Reproduce the material starting at the line containing "The image size is (1366, 637)." and ending at the end of the material, replacing "left sidebar" with "side panel" and leaving all else unchanged. Omit the pictures from the output.

┄┄┄┄┄┄

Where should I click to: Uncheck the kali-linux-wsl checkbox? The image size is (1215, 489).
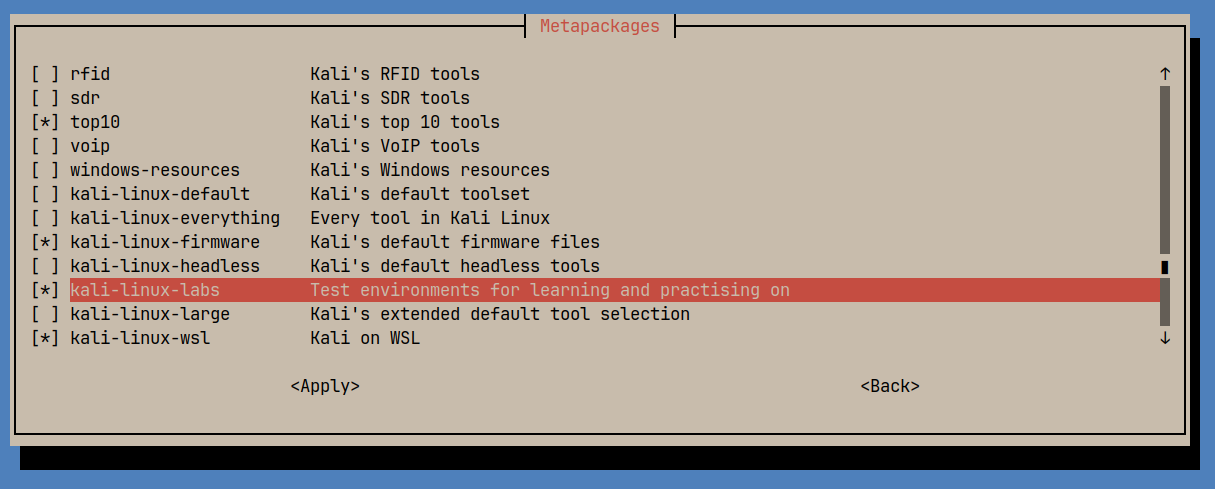coord(45,338)
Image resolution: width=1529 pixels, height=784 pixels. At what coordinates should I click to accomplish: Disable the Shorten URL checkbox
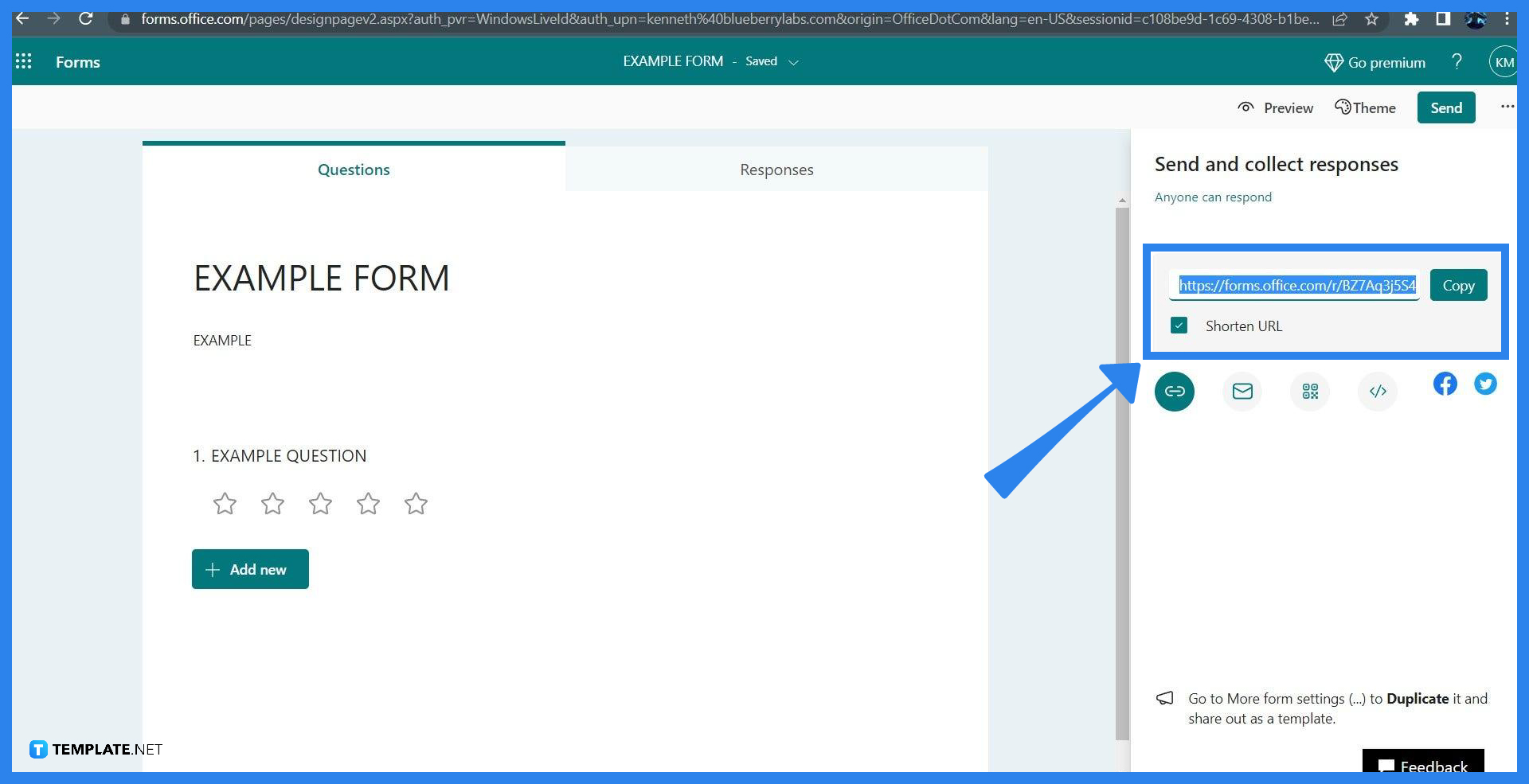click(x=1179, y=325)
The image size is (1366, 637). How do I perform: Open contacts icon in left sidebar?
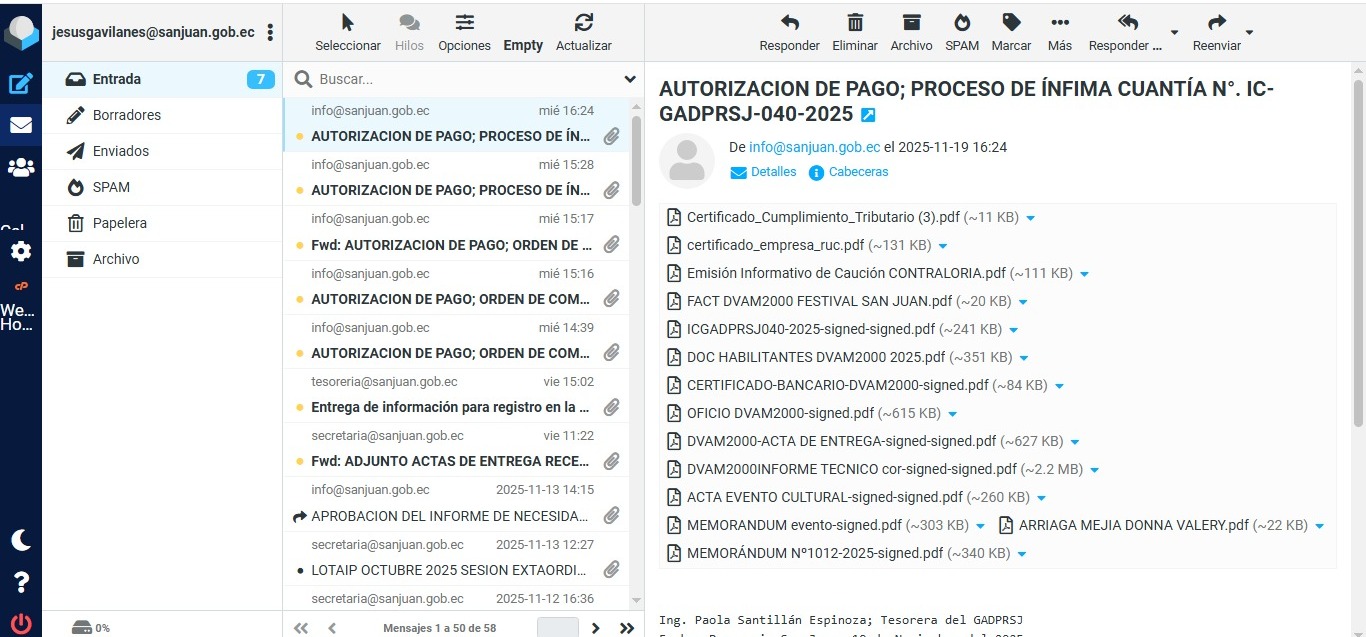tap(20, 167)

┄┄┄┄┄┄

Solution for this problem
The image size is (1366, 637). How do I perform: Open contacts icon in side panel?
tap(20, 167)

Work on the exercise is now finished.